Una parte de la izquierda existente se resiste a abandonar de una vez la utopía siniestra de una España desintegrada, como se ve sucede con las distintas tropas podemitas de casi todas las regiones, y por cómo se propaga el virus secesionista en el levante y por el norte hasta el atlántico. Es posible que los supremacistas catalanes más a la izquierda creyesen que en Madrid las masas revolucionarias y populares se unirían con fervor a su manifestación en La Cibeles, pero no ha sido así, aunque llegase algún autocar de las más recónditas madrigueras de esa izquierda antiespañola que oficia de topo en las mesetas y en los valles de toda España, pero eran muy pocos.
En fin, que la izquierda está metida en un buen lío y trata de que los demás paguemos la ronda, los platos rotos. Los electores que no comulgan con la disolución de España lo tienen fácil o difícil dependiendo de su orientación. Si son de izquierdas se han quedado sin UPyD y, casi, sin Ciudadanos, parecen condenados a votar a Pedro con la esperanza de que, como no se sabe si sube o baja, haga al final lo correcto.

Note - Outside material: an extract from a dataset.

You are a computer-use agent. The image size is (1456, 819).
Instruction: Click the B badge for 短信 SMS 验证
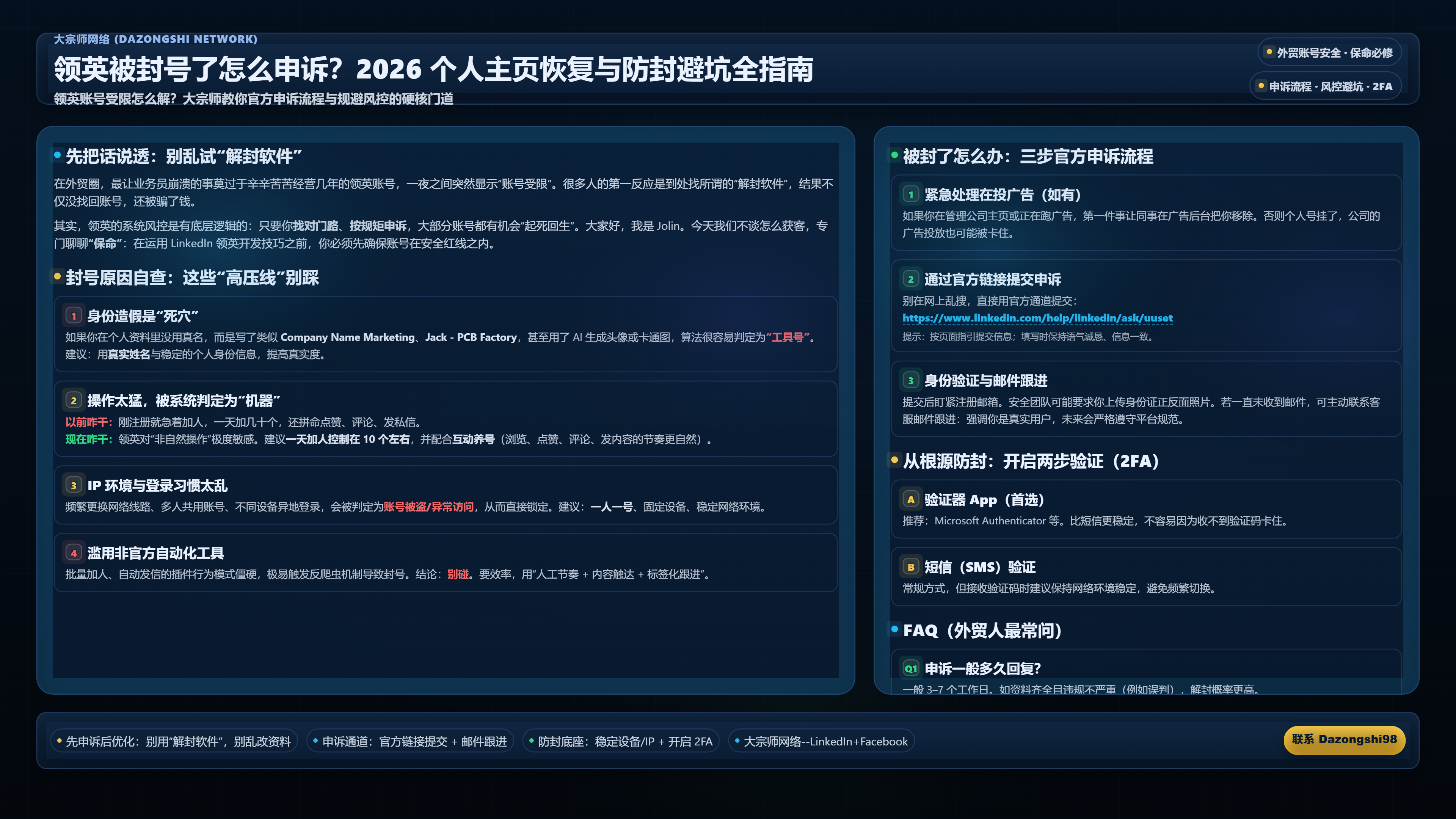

Los del centro y la derecha tienen donde elegir, pero pueden estar molestos porque atisban que su mayoría, lo que las encuestas perciben y se palpa en los bares y en las oficinas, pueda quedar en agua de borrajas por mor de las reglas.
El asunto de fondo no tendrá arreglo hasta que una izquierda que no confunda sus objetivos con la tarea de romper España no acabe por imponerse a sus alevines más anarquizantes, pero eso puede que no esté en la agenda de los próximos años, salvo cuando lleguen a convencerse de que tendrán que desandar lo andado, y que no pueden alcanzar el poder sin tomarse en serio el respeto a la Constitución y a la ley, algo que  ninguna izquierda del mundo consideraría como un tema para negociar con los enemigos de la libertad y de la igualdad, con los que quieren restablecer y fortalecer nuevos privilegios y la desigualdad con los que debería haber acabado una revolución liberal, algo a lo que siempre se opusieron los carlistas.